### Aim
Copy out the records below word for word, line by line.

### Material for this exercise

***

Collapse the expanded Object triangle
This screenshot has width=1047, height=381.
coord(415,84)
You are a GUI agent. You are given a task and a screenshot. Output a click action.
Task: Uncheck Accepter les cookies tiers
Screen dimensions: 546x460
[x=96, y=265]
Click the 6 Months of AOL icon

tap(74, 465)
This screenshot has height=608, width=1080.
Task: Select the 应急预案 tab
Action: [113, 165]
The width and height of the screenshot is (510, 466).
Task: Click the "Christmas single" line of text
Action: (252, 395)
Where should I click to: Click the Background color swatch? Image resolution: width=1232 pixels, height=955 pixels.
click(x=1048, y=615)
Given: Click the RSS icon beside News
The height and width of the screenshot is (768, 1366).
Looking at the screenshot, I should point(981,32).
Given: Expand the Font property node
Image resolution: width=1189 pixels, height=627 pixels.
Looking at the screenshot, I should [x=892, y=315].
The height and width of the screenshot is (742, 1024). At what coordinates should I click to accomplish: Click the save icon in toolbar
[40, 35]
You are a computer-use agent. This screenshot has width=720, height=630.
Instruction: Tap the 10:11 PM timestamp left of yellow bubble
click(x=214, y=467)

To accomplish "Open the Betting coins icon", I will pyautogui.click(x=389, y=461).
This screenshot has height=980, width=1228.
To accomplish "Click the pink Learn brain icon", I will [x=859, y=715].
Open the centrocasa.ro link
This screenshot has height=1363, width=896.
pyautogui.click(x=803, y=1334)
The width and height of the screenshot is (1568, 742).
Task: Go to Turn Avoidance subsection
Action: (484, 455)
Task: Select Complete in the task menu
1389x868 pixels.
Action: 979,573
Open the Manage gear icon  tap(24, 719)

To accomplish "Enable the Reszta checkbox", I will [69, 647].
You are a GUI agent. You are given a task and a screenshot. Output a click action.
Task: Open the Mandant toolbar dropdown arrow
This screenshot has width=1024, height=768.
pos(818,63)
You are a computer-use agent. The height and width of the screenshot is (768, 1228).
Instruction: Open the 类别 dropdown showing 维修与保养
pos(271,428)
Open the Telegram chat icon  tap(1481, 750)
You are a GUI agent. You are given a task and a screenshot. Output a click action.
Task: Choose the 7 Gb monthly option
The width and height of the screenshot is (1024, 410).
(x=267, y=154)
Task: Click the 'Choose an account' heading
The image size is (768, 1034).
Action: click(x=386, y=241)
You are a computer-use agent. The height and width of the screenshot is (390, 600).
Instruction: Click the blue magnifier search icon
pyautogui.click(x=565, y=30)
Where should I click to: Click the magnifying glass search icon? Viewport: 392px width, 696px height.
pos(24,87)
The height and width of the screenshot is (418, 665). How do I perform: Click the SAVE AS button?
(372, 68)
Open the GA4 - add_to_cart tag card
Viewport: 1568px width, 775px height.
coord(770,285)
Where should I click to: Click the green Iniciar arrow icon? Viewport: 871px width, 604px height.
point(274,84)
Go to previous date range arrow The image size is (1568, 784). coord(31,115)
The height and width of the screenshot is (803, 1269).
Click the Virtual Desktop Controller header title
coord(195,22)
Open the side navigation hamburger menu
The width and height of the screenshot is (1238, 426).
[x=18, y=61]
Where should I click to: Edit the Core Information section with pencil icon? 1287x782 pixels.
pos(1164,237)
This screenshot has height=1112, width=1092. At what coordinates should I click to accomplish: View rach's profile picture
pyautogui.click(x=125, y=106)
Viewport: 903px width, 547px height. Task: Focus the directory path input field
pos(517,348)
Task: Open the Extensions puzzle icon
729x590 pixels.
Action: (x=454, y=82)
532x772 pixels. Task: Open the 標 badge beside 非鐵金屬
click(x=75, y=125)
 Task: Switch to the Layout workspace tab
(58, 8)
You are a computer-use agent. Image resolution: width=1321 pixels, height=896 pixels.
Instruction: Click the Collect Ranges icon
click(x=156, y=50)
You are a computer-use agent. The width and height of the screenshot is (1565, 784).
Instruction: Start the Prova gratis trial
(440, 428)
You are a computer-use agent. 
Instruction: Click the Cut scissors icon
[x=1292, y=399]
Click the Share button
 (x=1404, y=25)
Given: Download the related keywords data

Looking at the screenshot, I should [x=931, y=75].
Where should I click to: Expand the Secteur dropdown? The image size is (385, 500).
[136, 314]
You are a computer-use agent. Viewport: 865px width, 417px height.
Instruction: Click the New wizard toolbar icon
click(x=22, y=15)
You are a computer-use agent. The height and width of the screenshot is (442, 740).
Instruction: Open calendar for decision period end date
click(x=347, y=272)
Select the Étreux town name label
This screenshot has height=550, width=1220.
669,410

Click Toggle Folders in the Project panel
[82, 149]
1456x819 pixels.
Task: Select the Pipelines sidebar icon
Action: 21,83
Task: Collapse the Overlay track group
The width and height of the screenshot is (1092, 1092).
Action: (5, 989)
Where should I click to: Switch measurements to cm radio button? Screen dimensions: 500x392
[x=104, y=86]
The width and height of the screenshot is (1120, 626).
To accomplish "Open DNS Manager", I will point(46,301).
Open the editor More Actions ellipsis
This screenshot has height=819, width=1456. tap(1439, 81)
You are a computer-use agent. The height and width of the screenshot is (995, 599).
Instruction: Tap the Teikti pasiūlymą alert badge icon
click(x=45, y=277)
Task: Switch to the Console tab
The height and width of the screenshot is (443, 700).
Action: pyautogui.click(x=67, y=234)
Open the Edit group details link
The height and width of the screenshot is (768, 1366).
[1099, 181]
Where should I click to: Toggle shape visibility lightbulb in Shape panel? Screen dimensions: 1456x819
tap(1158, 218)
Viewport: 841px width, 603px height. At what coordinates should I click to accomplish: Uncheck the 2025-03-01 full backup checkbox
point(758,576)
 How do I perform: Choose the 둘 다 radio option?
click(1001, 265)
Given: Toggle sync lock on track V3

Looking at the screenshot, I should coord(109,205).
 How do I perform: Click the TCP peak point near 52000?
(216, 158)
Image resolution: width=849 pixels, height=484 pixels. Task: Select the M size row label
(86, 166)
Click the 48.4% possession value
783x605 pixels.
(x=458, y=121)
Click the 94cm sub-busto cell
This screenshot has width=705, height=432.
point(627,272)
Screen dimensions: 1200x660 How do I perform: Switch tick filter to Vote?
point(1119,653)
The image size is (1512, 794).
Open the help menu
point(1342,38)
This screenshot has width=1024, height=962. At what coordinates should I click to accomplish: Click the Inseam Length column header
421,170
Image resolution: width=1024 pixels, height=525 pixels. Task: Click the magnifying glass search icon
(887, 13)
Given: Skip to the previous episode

***

### Task output
Collapse the expanded Object triangle
This screenshot has width=1047, height=381.
coord(415,84)
You are a GUI agent. You are given a task and a screenshot. Output a click action.
Task: Uncheck Accepter les cookies tiers
Screen dimensions: 546x460
[x=96, y=265]
Click the 6 Months of AOL icon

tap(74, 465)
This screenshot has height=608, width=1080.
Task: Select the 应急预案 tab
Action: [113, 165]
The width and height of the screenshot is (510, 466).
Task: Click the "Christmas single" line of text
Action: (252, 395)
Where should I click to: Click the Background color swatch? Image resolution: width=1232 pixels, height=955 pixels.
click(x=1048, y=615)
Given: Click the RSS icon beside News
The height and width of the screenshot is (768, 1366).
Looking at the screenshot, I should point(981,32).
Given: Expand the Font property node
Image resolution: width=1189 pixels, height=627 pixels.
Looking at the screenshot, I should [x=892, y=315].
The height and width of the screenshot is (742, 1024). At what coordinates should I click to accomplish: Click the save icon in toolbar
[40, 35]
You are a computer-use agent. This screenshot has width=720, height=630.
Instruction: Tap the 10:11 PM timestamp left of yellow bubble
click(x=214, y=467)

To accomplish "Open the Betting coins icon", I will pyautogui.click(x=389, y=461).
This screenshot has height=980, width=1228.
To accomplish "Click the pink Learn brain icon", I will [x=859, y=715].
Open the centrocasa.ro link
This screenshot has height=1363, width=896.
pyautogui.click(x=803, y=1334)
The width and height of the screenshot is (1568, 742).
Task: Go to Turn Avoidance subsection
Action: (484, 455)
Task: Select Complete in the task menu
1389x868 pixels.
Action: 979,573
Open the Manage gear icon  tap(24, 719)

To accomplish "Enable the Reszta checkbox", I will [69, 647].
You are a GUI agent. You are given a task and a screenshot. Output a click action.
Task: Open the Mandant toolbar dropdown arrow
This screenshot has width=1024, height=768.
pos(818,63)
You are a computer-use agent. The height and width of the screenshot is (768, 1228).
Instruction: Open the 类别 dropdown showing 维修与保养
pos(271,428)
Open the Telegram chat icon  tap(1481, 750)
You are a GUI agent. You are given a task and a screenshot. Output a click action.
Task: Choose the 7 Gb monthly option
The width and height of the screenshot is (1024, 410).
(x=267, y=154)
Task: Click the 'Choose an account' heading
The image size is (768, 1034).
Action: click(x=386, y=241)
You are a computer-use agent. The height and width of the screenshot is (390, 600).
Instruction: Click the blue magnifier search icon
pyautogui.click(x=565, y=30)
Where should I click to: Click the magnifying glass search icon? Viewport: 392px width, 696px height.
pos(24,87)
The height and width of the screenshot is (418, 665). How do I perform: Click the SAVE AS button?
(372, 68)
Open the GA4 - add_to_cart tag card
Viewport: 1568px width, 775px height.
coord(770,285)
Where should I click to: Click the green Iniciar arrow icon? Viewport: 871px width, 604px height.
point(274,84)
Go to previous date range arrow The image size is (1568, 784). coord(31,115)
The height and width of the screenshot is (803, 1269).
Click the Virtual Desktop Controller header title
coord(195,22)
Open the side navigation hamburger menu
The width and height of the screenshot is (1238, 426).
[x=18, y=61]
Where should I click to: Edit the Core Information section with pencil icon? 1287x782 pixels.
pos(1164,237)
This screenshot has height=1112, width=1092. At what coordinates should I click to accomplish: View rach's profile picture
pyautogui.click(x=125, y=106)
Viewport: 903px width, 547px height. Task: Focus the directory path input field
pos(517,348)
Task: Open the Extensions puzzle icon
729x590 pixels.
Action: (x=454, y=82)
532x772 pixels. Task: Open the 標 badge beside 非鐵金屬
click(x=75, y=125)
 Task: Switch to the Layout workspace tab
(58, 8)
You are a computer-use agent. Image resolution: width=1321 pixels, height=896 pixels.
Instruction: Click the Collect Ranges icon
click(x=156, y=50)
You are a computer-use agent. The width and height of the screenshot is (1565, 784).
Instruction: Start the Prova gratis trial
(440, 428)
You are a computer-use agent. 
Instruction: Click the Cut scissors icon
[x=1292, y=399]
Click the Share button
 (x=1404, y=25)
Given: Download the related keywords data

Looking at the screenshot, I should [x=931, y=75].
Where should I click to: Expand the Secteur dropdown? The image size is (385, 500).
[136, 314]
You are a computer-use agent. Viewport: 865px width, 417px height.
Instruction: Click the New wizard toolbar icon
click(x=22, y=15)
You are a computer-use agent. The height and width of the screenshot is (442, 740).
Instruction: Open calendar for decision period end date
click(x=347, y=272)
Select the Étreux town name label
This screenshot has height=550, width=1220.
669,410

Click Toggle Folders in the Project panel
[82, 149]
1456x819 pixels.
Task: Select the Pipelines sidebar icon
Action: 21,83
Task: Collapse the Overlay track group
The width and height of the screenshot is (1092, 1092).
Action: (5, 989)
Where should I click to: Switch measurements to cm radio button? Screen dimensions: 500x392
[x=104, y=86]
The width and height of the screenshot is (1120, 626).
To accomplish "Open DNS Manager", I will point(46,301).
Open the editor More Actions ellipsis
This screenshot has height=819, width=1456. tap(1439, 81)
You are a computer-use agent. The height and width of the screenshot is (995, 599).
Instruction: Tap the Teikti pasiūlymą alert badge icon
click(x=45, y=277)
Task: Switch to the Console tab
The height and width of the screenshot is (443, 700).
Action: pyautogui.click(x=67, y=234)
Open the Edit group details link
The height and width of the screenshot is (768, 1366).
[1099, 181]
Where should I click to: Toggle shape visibility lightbulb in Shape panel? Screen dimensions: 1456x819
tap(1158, 218)
Viewport: 841px width, 603px height. At what coordinates should I click to accomplish: Uncheck the 2025-03-01 full backup checkbox
point(758,576)
 How do I perform: Choose the 둘 다 radio option?
click(1001, 265)
Given: Toggle sync lock on track V3

Looking at the screenshot, I should coord(109,205).
 How do I perform: Click the TCP peak point near 52000?
(216, 158)
Image resolution: width=849 pixels, height=484 pixels. Task: Select the M size row label
(86, 166)
Click the 48.4% possession value
783x605 pixels.
(x=458, y=121)
Click the 94cm sub-busto cell
This screenshot has width=705, height=432.
point(627,272)
Screen dimensions: 1200x660 How do I perform: Switch tick filter to Vote?
point(1119,653)
The image size is (1512, 794).
Open the help menu
point(1342,38)
This screenshot has width=1024, height=962. At what coordinates should I click to accomplish: Click the Inseam Length column header
421,170
Image resolution: width=1024 pixels, height=525 pixels. Task: Click the magnifying glass search icon
(887, 13)
Given: Skip to the previous episode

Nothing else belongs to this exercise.